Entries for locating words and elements
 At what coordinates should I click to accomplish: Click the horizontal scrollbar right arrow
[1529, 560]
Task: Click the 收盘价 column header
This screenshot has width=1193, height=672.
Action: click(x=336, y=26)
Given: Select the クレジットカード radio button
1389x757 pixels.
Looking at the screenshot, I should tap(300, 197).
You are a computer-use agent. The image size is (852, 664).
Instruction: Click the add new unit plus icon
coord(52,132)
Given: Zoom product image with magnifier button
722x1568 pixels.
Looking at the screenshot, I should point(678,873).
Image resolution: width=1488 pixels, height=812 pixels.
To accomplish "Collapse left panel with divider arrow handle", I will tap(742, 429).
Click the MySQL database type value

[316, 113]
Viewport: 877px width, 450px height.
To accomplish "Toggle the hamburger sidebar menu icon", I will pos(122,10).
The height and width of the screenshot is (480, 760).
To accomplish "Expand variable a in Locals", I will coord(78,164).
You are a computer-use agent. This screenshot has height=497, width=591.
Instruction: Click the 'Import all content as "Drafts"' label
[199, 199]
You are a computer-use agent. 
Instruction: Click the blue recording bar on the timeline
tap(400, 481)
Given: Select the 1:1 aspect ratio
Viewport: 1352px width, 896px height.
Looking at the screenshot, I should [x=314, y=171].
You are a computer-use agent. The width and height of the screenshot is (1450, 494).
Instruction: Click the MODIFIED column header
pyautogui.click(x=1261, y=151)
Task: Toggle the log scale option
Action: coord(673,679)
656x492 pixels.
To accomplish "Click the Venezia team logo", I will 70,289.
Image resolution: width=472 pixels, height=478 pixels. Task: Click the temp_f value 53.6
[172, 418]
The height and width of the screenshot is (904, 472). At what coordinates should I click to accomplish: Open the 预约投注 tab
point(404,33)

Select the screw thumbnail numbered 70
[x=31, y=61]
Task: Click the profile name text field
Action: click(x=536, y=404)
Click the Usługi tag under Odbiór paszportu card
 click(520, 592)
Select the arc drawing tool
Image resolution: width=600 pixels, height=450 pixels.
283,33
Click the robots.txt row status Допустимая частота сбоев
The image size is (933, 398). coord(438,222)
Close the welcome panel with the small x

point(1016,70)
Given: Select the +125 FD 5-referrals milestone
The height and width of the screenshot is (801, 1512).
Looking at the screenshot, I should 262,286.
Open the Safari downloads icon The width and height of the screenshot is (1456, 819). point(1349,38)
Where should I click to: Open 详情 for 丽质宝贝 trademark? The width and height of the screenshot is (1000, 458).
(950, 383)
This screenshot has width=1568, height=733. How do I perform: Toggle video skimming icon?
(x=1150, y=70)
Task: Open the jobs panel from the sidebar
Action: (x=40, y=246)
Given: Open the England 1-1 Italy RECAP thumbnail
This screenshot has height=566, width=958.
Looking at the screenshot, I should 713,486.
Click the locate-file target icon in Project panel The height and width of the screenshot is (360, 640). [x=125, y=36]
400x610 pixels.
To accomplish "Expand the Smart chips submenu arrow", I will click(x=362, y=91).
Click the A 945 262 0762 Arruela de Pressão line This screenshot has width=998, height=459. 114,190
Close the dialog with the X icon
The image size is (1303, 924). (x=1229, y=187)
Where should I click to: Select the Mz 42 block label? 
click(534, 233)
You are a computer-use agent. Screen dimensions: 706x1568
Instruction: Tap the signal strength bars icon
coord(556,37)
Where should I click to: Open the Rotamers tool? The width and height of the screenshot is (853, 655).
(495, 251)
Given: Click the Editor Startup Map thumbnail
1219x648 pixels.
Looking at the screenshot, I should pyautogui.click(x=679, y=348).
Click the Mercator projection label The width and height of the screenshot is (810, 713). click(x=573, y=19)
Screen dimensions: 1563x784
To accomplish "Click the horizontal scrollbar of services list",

• [STATED EXERCISE]: Extract every one of the rows above, reproducing each line without any change.

• [COMPLETED TASK]:
 At what coordinates should I click to accomplish: Click the horizontal scrollbar right arrow
[1529, 560]
Task: Click the 收盘价 column header
This screenshot has width=1193, height=672.
Action: click(x=336, y=26)
Given: Select the クレジットカード radio button
1389x757 pixels.
Looking at the screenshot, I should tap(300, 197).
You are a computer-use agent. The image size is (852, 664).
Instruction: Click the add new unit plus icon
coord(52,132)
Given: Zoom product image with magnifier button
722x1568 pixels.
Looking at the screenshot, I should point(678,873).
Image resolution: width=1488 pixels, height=812 pixels.
To accomplish "Collapse left panel with divider arrow handle", I will tap(742, 429).
Click the MySQL database type value

[316, 113]
Viewport: 877px width, 450px height.
To accomplish "Toggle the hamburger sidebar menu icon", I will pos(122,10).
The height and width of the screenshot is (480, 760).
To accomplish "Expand variable a in Locals", I will coord(78,164).
You are a computer-use agent. This screenshot has height=497, width=591.
Instruction: Click the 'Import all content as "Drafts"' label
[199, 199]
You are a computer-use agent. 
Instruction: Click the blue recording bar on the timeline
tap(400, 481)
Given: Select the 1:1 aspect ratio
Viewport: 1352px width, 896px height.
Looking at the screenshot, I should [x=314, y=171].
You are a computer-use agent. The width and height of the screenshot is (1450, 494).
Instruction: Click the MODIFIED column header
pyautogui.click(x=1261, y=151)
Task: Toggle the log scale option
Action: coord(673,679)
656x492 pixels.
To accomplish "Click the Venezia team logo", I will 70,289.
Image resolution: width=472 pixels, height=478 pixels. Task: Click the temp_f value 53.6
[172, 418]
The height and width of the screenshot is (904, 472). At what coordinates should I click to accomplish: Open the 预约投注 tab
point(404,33)

Select the screw thumbnail numbered 70
[x=31, y=61]
Task: Click the profile name text field
Action: click(x=536, y=404)
Click the Usługi tag under Odbiór paszportu card
 click(520, 592)
Select the arc drawing tool
Image resolution: width=600 pixels, height=450 pixels.
283,33
Click the robots.txt row status Допустимая частота сбоев
The image size is (933, 398). coord(438,222)
Close the welcome panel with the small x

point(1016,70)
Given: Select the +125 FD 5-referrals milestone
The height and width of the screenshot is (801, 1512).
Looking at the screenshot, I should 262,286.
Open the Safari downloads icon The width and height of the screenshot is (1456, 819). point(1349,38)
Where should I click to: Open 详情 for 丽质宝贝 trademark? The width and height of the screenshot is (1000, 458).
(950, 383)
This screenshot has width=1568, height=733. How do I perform: Toggle video skimming icon?
(x=1150, y=70)
Task: Open the jobs panel from the sidebar
Action: (x=40, y=246)
Given: Open the England 1-1 Italy RECAP thumbnail
This screenshot has height=566, width=958.
Looking at the screenshot, I should 713,486.
Click the locate-file target icon in Project panel The height and width of the screenshot is (360, 640). [x=125, y=36]
400x610 pixels.
To accomplish "Expand the Smart chips submenu arrow", I will click(x=362, y=91).
Click the A 945 262 0762 Arruela de Pressão line This screenshot has width=998, height=459. 114,190
Close the dialog with the X icon
The image size is (1303, 924). (x=1229, y=187)
Where should I click to: Select the Mz 42 block label? 
click(534, 233)
You are a computer-use agent. Screen dimensions: 706x1568
Instruction: Tap the signal strength bars icon
coord(556,37)
Where should I click to: Open the Rotamers tool? The width and height of the screenshot is (853, 655).
(495, 251)
Given: Click the Editor Startup Map thumbnail
1219x648 pixels.
Looking at the screenshot, I should pyautogui.click(x=679, y=348).
Click the Mercator projection label The width and height of the screenshot is (810, 713). click(x=573, y=19)
Screen dimensions: 1563x784
To accomplish "Click the horizontal scrollbar of services list",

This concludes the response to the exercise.